**EXERCISE AIM:** Quote exactly and only this range of lines in the data below: the line that holds "Instruction: Open the" to the line that holds "Click the 元PLUS", both included.

Source data
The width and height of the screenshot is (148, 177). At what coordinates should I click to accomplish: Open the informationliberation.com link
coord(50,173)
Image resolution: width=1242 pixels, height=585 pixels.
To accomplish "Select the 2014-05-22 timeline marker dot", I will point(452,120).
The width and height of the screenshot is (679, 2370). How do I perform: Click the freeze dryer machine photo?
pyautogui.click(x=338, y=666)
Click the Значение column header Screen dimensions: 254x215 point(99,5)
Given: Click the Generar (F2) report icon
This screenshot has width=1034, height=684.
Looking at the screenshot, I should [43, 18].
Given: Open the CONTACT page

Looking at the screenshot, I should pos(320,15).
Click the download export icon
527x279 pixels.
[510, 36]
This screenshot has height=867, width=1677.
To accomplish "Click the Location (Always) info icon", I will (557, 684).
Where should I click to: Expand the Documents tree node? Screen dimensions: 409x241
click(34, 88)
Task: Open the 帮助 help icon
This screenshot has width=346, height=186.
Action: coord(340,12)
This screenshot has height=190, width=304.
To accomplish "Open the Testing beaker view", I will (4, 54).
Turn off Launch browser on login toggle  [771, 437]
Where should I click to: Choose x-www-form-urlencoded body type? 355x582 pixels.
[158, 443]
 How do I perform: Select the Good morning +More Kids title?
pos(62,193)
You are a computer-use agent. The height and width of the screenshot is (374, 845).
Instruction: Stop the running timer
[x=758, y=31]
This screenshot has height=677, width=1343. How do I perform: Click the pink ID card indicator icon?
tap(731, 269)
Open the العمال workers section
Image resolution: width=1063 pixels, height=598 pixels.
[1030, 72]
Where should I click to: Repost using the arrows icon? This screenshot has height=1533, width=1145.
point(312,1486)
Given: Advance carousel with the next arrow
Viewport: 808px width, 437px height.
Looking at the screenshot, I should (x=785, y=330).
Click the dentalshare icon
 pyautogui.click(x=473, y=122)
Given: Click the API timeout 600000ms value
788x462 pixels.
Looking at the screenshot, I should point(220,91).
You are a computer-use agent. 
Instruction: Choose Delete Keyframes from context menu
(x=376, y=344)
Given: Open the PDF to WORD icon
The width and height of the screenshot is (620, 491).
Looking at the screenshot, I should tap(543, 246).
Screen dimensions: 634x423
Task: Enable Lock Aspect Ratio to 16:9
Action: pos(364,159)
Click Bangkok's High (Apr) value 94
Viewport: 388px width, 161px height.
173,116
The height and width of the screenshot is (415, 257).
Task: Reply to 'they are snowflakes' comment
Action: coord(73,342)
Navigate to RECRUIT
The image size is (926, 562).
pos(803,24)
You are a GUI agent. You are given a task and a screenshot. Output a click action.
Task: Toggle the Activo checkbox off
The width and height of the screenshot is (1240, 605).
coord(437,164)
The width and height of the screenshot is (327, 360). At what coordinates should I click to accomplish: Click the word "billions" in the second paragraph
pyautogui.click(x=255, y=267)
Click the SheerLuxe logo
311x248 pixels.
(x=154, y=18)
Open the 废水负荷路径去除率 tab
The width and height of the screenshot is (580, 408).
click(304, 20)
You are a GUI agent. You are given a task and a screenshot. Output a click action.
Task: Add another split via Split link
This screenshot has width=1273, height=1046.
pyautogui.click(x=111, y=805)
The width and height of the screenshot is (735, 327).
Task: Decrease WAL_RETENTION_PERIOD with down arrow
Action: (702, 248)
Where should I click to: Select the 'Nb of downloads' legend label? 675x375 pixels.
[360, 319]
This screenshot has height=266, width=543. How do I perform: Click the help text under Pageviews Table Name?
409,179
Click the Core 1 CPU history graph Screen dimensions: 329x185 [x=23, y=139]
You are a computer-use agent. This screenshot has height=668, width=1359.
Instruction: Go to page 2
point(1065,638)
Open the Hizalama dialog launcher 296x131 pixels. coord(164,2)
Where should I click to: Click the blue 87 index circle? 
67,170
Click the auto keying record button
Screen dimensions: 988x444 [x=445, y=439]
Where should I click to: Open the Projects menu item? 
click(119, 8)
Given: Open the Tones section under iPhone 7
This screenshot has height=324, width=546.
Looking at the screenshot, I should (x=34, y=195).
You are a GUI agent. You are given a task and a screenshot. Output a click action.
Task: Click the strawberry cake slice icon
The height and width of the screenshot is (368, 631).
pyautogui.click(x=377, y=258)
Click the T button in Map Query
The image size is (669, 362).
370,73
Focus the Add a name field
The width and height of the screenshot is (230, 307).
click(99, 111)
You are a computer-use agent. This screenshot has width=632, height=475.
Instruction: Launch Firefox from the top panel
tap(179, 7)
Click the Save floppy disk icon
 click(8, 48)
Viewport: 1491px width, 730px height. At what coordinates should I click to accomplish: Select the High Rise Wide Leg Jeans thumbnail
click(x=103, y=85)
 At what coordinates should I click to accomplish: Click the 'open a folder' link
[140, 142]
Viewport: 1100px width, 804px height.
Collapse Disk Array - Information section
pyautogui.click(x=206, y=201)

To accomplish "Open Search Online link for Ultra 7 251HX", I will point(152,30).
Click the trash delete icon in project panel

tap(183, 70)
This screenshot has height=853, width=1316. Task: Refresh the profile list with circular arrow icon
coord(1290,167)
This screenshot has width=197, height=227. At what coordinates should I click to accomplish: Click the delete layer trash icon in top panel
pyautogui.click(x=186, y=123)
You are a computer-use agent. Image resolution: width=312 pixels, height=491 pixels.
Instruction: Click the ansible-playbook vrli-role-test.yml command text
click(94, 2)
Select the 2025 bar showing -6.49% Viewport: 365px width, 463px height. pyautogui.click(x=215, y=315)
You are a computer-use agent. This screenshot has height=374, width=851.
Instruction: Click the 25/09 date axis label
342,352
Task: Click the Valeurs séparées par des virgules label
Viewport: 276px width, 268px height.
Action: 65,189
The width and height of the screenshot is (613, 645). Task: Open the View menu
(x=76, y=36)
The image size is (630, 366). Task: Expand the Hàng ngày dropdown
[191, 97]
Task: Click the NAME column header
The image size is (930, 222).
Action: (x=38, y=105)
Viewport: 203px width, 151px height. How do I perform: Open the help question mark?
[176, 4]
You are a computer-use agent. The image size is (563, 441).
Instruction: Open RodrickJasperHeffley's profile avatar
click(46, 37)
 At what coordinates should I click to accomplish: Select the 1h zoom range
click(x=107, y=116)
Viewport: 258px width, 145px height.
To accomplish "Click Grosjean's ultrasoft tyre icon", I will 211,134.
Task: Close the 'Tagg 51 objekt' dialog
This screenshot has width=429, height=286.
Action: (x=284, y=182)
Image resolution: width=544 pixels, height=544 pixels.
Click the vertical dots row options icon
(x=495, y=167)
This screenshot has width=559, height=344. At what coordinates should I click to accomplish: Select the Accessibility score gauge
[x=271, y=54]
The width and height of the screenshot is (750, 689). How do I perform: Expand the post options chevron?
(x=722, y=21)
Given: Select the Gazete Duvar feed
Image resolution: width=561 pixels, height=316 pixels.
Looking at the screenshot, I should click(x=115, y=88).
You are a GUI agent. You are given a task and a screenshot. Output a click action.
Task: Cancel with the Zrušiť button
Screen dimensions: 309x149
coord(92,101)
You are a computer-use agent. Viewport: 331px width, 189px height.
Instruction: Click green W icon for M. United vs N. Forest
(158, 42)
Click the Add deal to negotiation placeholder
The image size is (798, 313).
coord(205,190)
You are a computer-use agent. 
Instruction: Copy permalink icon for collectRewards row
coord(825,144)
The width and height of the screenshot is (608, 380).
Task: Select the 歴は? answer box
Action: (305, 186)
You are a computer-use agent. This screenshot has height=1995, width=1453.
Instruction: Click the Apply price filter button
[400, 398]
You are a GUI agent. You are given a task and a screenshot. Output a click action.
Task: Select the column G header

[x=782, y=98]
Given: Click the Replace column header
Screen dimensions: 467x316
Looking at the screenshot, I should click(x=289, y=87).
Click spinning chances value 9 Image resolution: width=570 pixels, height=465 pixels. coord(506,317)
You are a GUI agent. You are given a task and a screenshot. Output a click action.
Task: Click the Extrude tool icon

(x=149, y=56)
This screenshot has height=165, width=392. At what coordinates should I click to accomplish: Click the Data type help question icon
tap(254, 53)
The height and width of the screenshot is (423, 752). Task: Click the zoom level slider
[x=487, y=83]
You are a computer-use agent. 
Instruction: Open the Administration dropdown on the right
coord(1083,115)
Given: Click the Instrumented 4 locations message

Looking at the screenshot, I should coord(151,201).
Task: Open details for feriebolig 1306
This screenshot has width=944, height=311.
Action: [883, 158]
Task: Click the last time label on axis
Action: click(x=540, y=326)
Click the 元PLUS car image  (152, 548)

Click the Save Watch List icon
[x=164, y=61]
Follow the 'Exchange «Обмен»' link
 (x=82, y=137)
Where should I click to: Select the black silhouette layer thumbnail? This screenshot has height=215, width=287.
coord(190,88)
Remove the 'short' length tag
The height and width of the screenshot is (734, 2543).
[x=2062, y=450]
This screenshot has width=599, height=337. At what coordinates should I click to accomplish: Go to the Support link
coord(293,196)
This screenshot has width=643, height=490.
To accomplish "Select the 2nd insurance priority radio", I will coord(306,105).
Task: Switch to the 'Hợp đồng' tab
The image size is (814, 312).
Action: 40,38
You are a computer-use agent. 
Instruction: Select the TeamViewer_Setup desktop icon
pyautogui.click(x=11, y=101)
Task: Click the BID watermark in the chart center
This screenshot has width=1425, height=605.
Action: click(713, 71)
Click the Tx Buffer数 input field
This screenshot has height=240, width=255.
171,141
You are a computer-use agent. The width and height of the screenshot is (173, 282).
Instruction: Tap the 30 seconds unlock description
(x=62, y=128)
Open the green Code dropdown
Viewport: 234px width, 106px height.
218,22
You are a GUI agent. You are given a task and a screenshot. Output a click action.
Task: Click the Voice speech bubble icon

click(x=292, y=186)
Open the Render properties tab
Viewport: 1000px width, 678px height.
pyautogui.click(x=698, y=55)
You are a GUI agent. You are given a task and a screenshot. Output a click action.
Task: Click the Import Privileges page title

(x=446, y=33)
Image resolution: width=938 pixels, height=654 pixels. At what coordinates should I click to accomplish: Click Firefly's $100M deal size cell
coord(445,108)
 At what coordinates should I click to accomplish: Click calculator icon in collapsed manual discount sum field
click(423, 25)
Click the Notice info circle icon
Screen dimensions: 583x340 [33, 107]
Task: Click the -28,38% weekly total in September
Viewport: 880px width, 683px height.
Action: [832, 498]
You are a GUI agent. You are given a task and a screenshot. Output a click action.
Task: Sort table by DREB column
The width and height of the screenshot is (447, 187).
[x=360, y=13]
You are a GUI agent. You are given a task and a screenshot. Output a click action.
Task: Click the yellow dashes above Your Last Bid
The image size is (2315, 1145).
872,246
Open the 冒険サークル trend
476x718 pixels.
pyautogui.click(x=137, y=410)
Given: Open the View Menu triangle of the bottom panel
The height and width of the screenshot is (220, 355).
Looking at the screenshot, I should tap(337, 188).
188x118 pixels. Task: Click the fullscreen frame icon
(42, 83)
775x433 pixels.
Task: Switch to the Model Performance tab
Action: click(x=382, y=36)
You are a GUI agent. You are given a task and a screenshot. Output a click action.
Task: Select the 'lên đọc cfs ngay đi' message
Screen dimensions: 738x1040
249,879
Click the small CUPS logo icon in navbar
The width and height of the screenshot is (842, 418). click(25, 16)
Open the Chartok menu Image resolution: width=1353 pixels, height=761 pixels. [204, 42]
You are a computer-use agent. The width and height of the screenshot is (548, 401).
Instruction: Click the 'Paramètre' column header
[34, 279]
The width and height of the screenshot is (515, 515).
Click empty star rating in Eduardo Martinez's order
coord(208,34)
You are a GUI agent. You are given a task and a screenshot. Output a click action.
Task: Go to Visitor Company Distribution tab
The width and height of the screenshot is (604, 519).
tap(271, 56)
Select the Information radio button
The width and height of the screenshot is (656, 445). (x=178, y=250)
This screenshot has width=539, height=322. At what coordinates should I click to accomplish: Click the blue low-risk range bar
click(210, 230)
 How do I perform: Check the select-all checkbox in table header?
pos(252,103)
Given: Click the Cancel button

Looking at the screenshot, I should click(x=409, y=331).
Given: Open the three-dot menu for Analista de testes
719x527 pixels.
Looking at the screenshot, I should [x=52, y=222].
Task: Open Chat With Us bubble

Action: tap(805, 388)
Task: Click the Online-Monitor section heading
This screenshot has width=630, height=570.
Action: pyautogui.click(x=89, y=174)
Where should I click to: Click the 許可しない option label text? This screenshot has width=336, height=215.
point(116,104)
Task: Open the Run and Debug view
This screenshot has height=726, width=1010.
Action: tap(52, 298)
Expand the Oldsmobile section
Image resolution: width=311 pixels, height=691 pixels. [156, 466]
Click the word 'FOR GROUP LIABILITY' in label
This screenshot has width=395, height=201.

**ANSWER FOR THIS EXERCISE:**
Instruction: Open the Administration dropdown on the right
coord(1083,115)
Given: Click the Instrumented 4 locations message

Looking at the screenshot, I should coord(151,201).
Task: Open details for feriebolig 1306
This screenshot has width=944, height=311.
Action: [883, 158]
Task: Click the last time label on axis
Action: click(x=540, y=326)
Click the 元PLUS car image  (152, 548)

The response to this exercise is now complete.